Document segment >>
☆ ☆ ☆ ☆
Tip: start from the SqliteStateStore implementation to understand the minimal contract before layering on concurrency features.

Supporting multi-host concurrency

When multiple workers share the same database you need optimistic concurrency in addition to the basic CRUD contract. Implement IConcurrentStateStore, which extends IStateStore with lease-aware operations, and host it with ConcurrentDurableFunctionRuntime.

Key responsibilities include:

  • Lease acquisition via TryClaimLeaseAsync so only one host executes an instance at a time.
  • Lease renewal for long-running orchestrations with RenewLeaseAsync.
  • Lease release on completion or failure through ReleaseLeaseAsync.
  • Claimable state queries that ignore instances whose leases are still valid.

The concurrent stores add Version, LeaseOwner, and LeaseExpiresAt columns to the DurableFunctionStates table and keep them in sync with each operation. Conflicts are expected: always retry when TryClaimLeaseAsync reports a version mismatch.
☆ ☆ ☆ ☆
Data supplied >>
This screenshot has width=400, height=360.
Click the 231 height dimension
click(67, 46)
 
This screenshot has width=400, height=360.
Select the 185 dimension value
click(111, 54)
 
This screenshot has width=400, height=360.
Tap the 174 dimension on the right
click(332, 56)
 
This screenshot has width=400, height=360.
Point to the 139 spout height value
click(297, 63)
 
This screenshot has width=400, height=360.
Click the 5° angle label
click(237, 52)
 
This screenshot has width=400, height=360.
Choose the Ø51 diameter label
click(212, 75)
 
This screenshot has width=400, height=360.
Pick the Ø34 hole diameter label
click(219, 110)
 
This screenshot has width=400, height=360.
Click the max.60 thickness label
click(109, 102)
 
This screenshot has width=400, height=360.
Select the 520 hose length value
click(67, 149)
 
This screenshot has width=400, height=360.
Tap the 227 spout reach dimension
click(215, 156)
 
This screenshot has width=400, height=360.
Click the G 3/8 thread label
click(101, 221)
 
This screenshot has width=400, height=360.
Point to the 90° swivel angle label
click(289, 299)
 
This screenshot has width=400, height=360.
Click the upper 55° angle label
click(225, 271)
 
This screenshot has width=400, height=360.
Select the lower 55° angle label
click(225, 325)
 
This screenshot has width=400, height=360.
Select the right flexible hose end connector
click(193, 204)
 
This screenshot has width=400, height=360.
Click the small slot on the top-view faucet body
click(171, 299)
☆ ☆ ☆ ☆
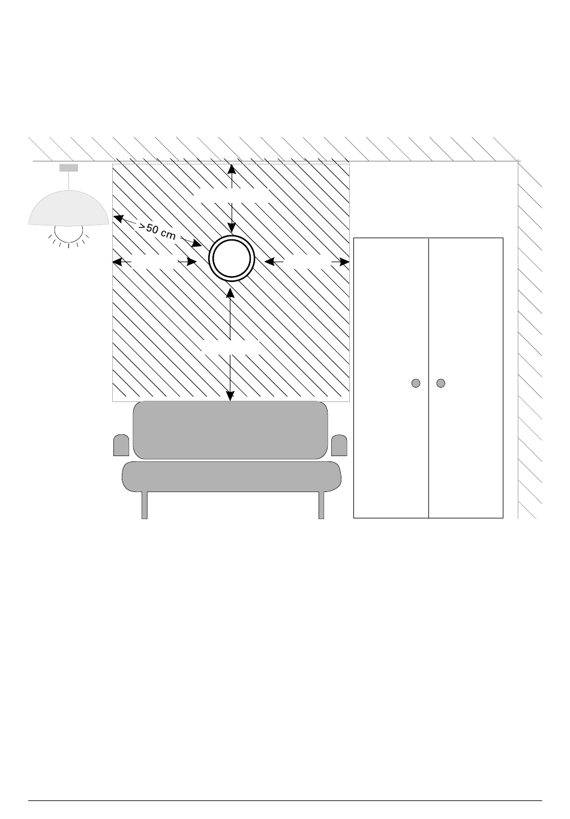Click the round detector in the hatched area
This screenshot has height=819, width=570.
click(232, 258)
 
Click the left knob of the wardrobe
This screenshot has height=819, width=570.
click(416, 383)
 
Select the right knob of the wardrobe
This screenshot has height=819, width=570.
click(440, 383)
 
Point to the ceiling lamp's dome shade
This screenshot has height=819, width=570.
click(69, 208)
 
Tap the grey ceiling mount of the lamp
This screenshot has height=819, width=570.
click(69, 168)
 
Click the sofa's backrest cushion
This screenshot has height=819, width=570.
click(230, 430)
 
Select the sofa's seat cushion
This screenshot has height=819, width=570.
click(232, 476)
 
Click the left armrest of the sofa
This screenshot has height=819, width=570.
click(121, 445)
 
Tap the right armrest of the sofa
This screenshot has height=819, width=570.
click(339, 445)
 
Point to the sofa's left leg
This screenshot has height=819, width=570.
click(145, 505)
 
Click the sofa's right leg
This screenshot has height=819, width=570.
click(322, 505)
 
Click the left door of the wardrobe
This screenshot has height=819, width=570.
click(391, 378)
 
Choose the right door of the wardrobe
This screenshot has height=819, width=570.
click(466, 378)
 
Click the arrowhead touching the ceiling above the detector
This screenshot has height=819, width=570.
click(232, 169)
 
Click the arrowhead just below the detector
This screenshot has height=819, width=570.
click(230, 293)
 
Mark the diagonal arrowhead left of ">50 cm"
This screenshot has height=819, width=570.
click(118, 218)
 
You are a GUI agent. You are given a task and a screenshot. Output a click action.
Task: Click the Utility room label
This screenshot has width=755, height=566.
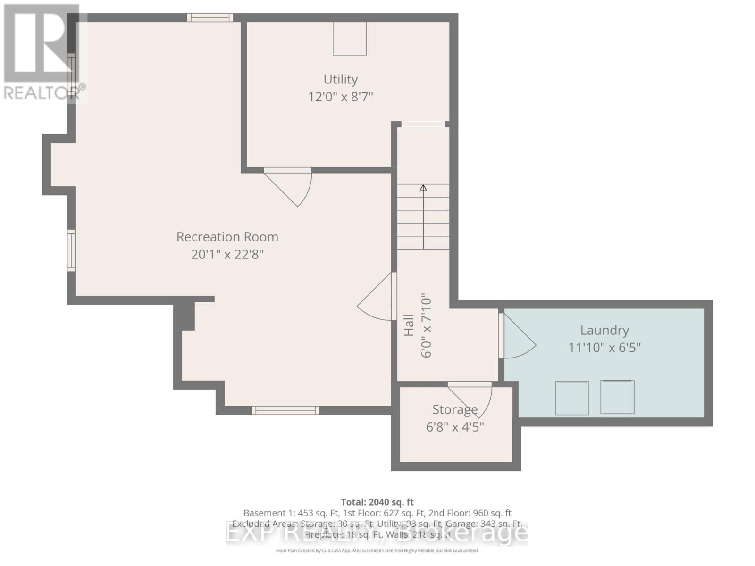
☆ ☆ ☆ ☆
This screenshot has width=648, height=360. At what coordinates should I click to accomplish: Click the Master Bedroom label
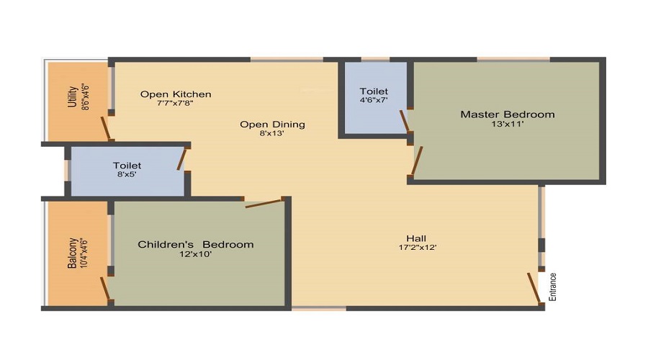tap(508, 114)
☆ ☆ ☆ ☆
Your task >> Please quote everything from "Tip: start from" down to "orchestrations with RenewLeaseAsync." in the passage on multi-host concurrency. The records have nothing to do with the text about multi-host concurrency.

Task response >>
Tip: start from the SqliteStateStore implementation to understand the minimal contract before layering on concurrency features.

Supporting multi-host concurrency

When multiple workers share the same database you need optimistic concurrency in addition to the basic CRUD contract. Implement IConcurrentStateStore, which extends IStateStore with lease-aware operations, and host it with ConcurrentDurableFunctionRuntime.

Key responsibilities include:

  • Lease acquisition via TryClaimLeaseAsync so only one host executes an instance at a time.
  • Lease renewal for long-running orchestrations with RenewLeaseAsync.